= The task =
Below are lines of records; copy exactly those from the one containing "This screenshot has width=720, height=600." through the one containing "Instruction: Switch to", leaving the pictures behind.

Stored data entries
───

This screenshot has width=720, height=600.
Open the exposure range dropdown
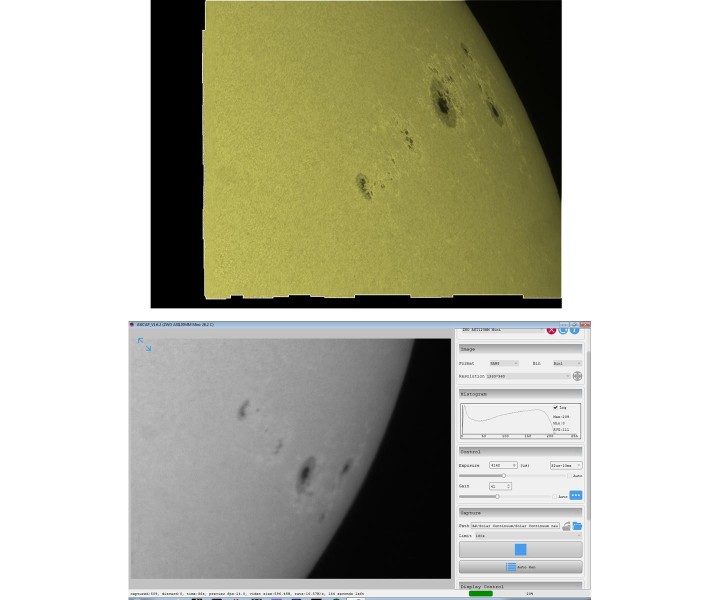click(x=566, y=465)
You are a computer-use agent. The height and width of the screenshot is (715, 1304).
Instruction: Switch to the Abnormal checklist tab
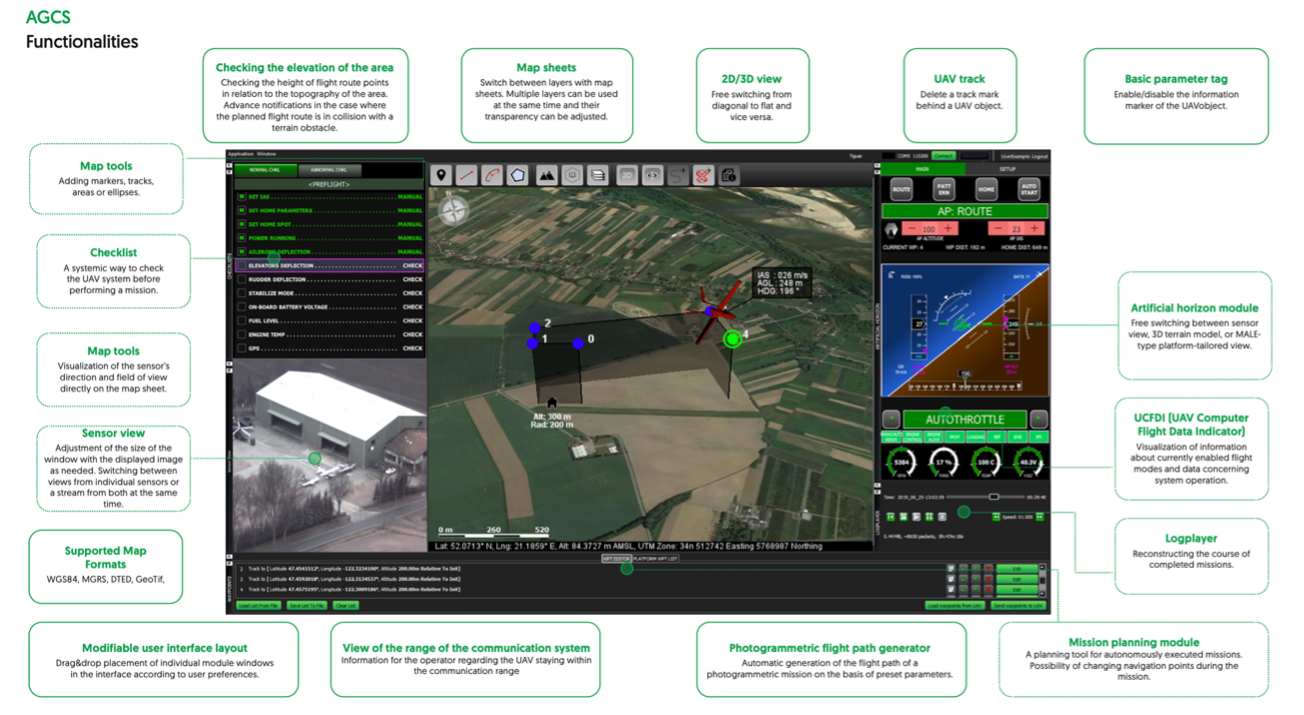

───

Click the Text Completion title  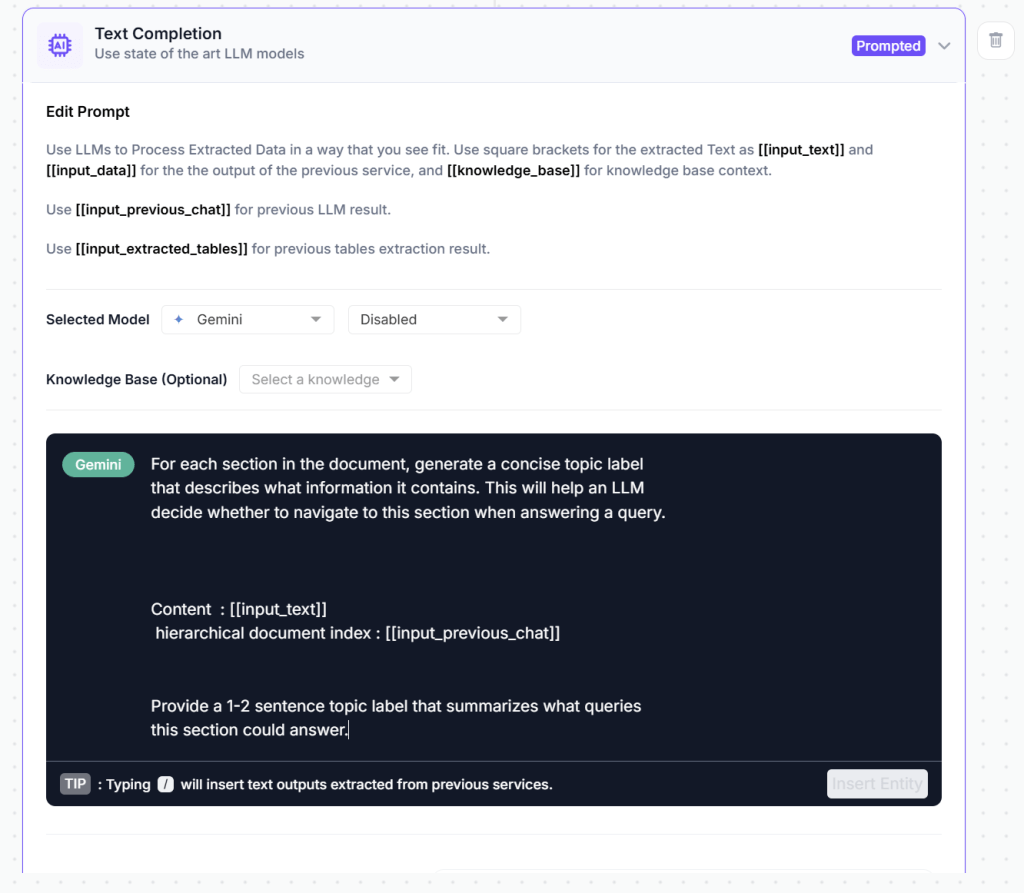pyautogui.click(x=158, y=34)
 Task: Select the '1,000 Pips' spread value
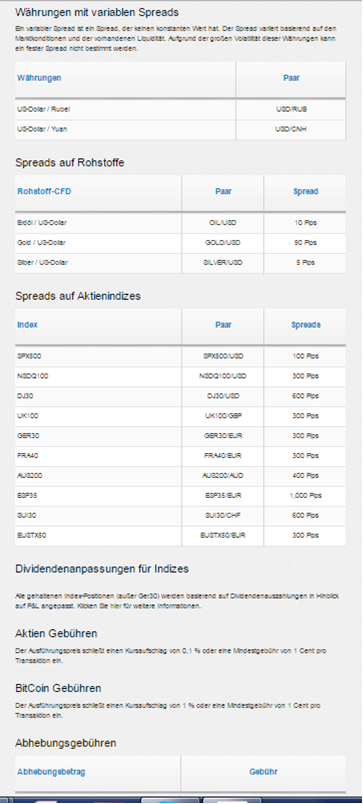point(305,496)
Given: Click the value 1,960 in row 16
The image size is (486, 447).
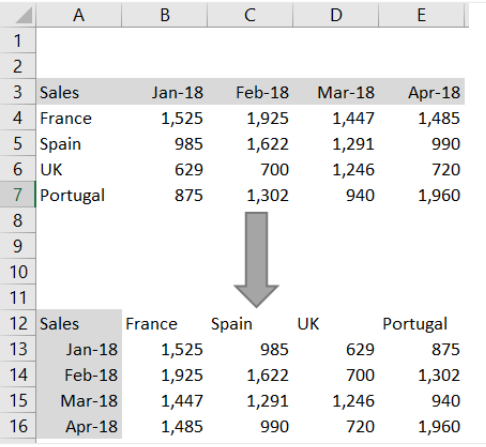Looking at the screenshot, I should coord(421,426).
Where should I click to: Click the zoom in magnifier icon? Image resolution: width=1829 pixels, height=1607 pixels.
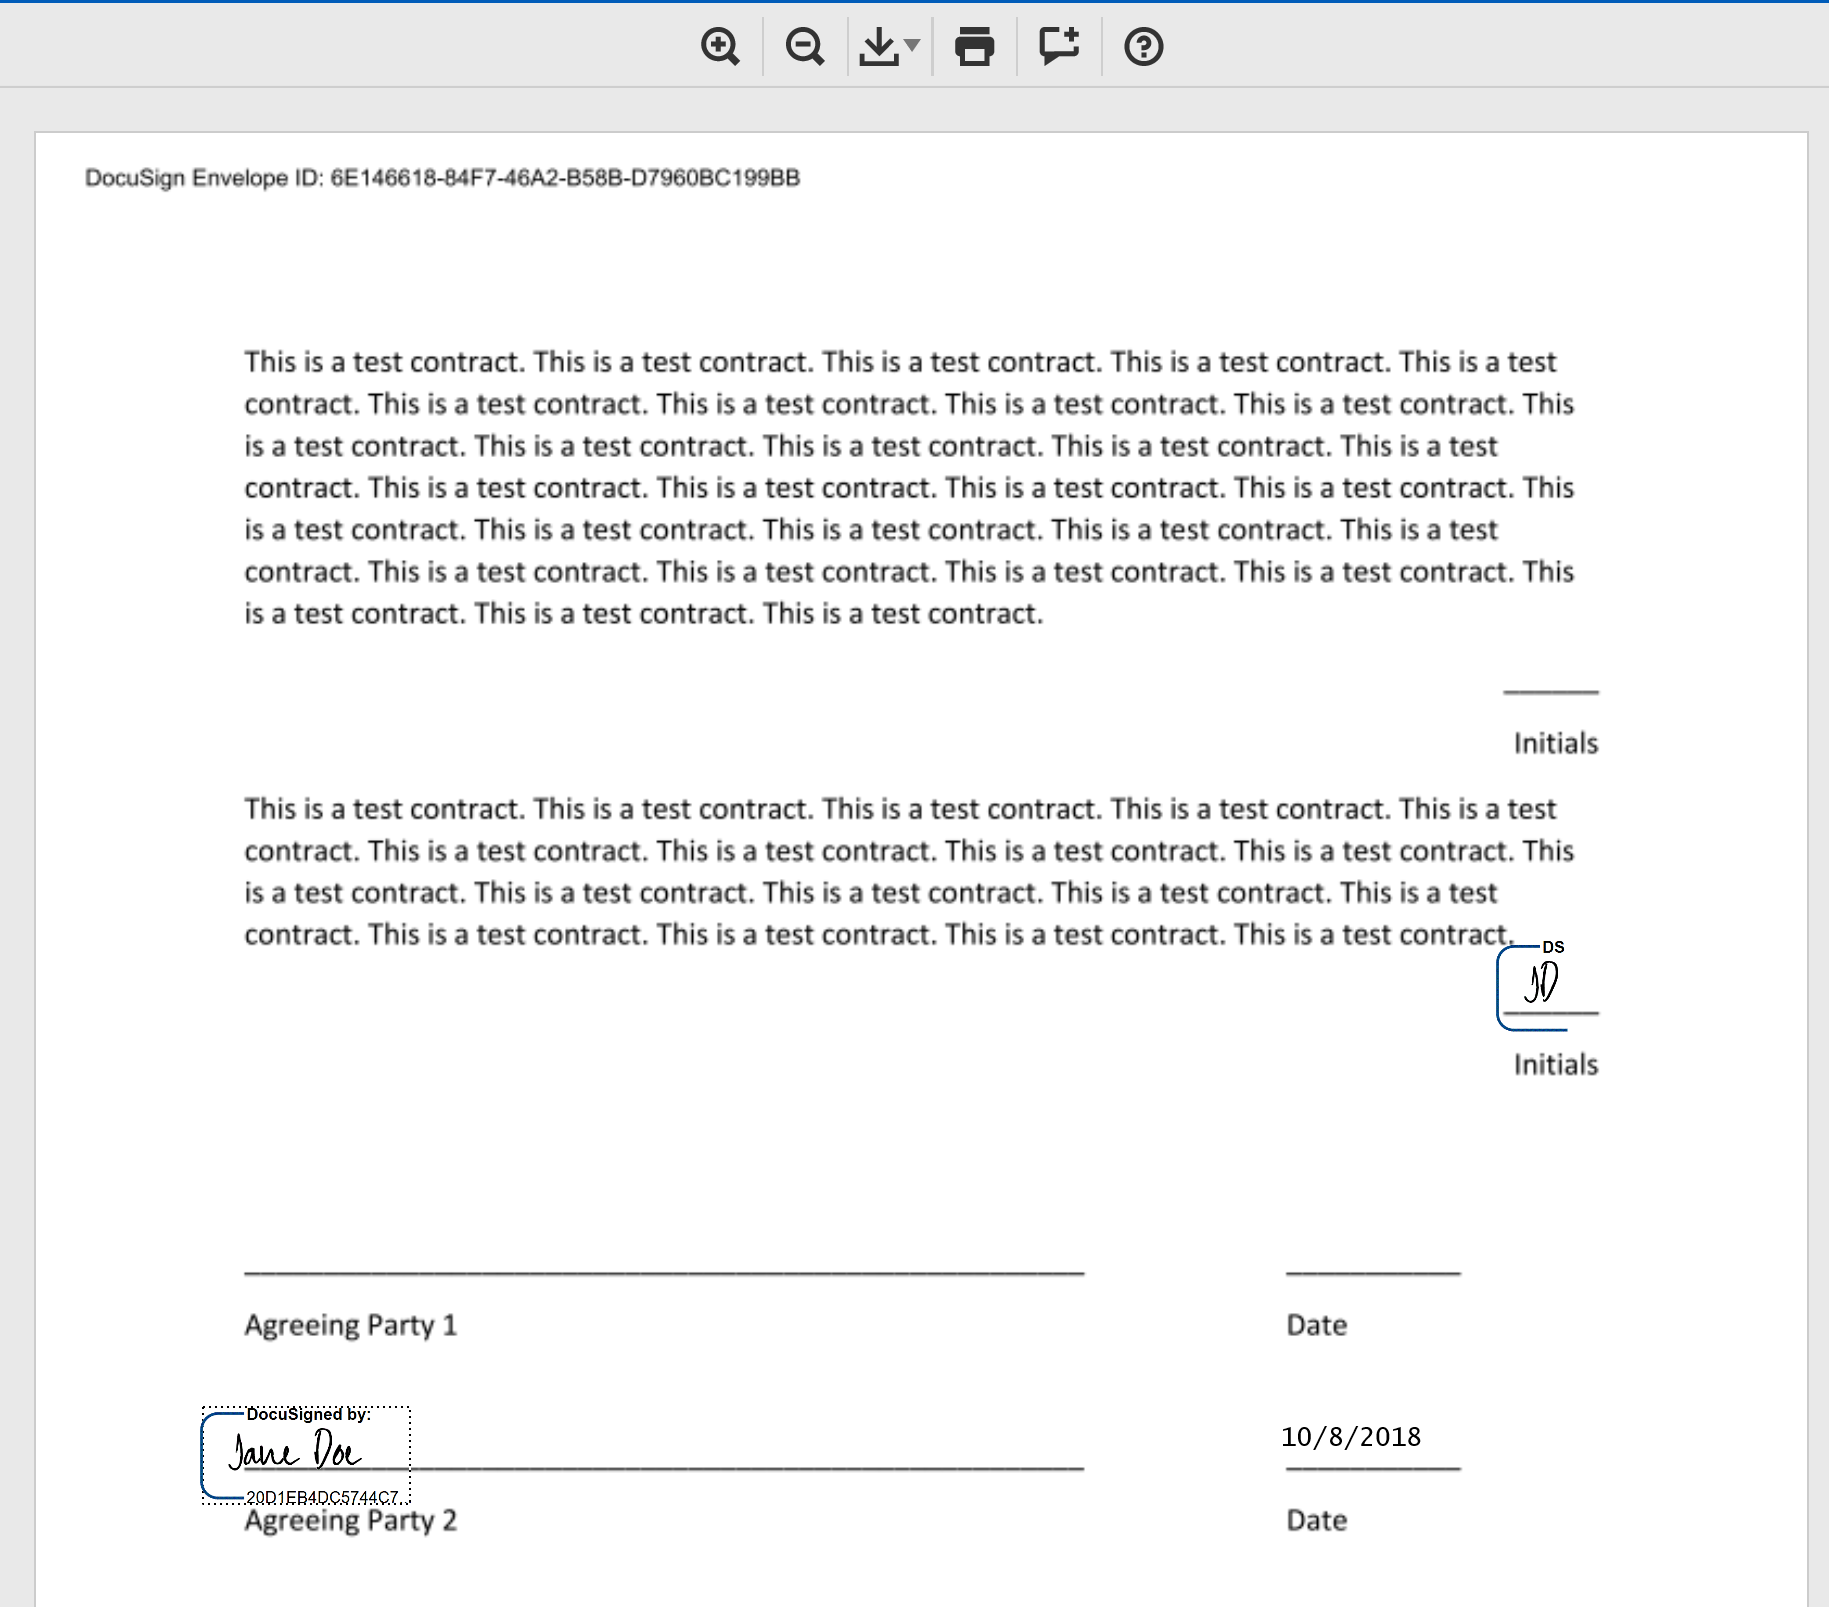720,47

───

= Response area =
This screenshot has width=720, height=600.
Open the exposure range dropdown
click(x=566, y=465)
You are a computer-use agent. The height and width of the screenshot is (715, 1304).
Instruction: Switch to the Abnormal checklist tab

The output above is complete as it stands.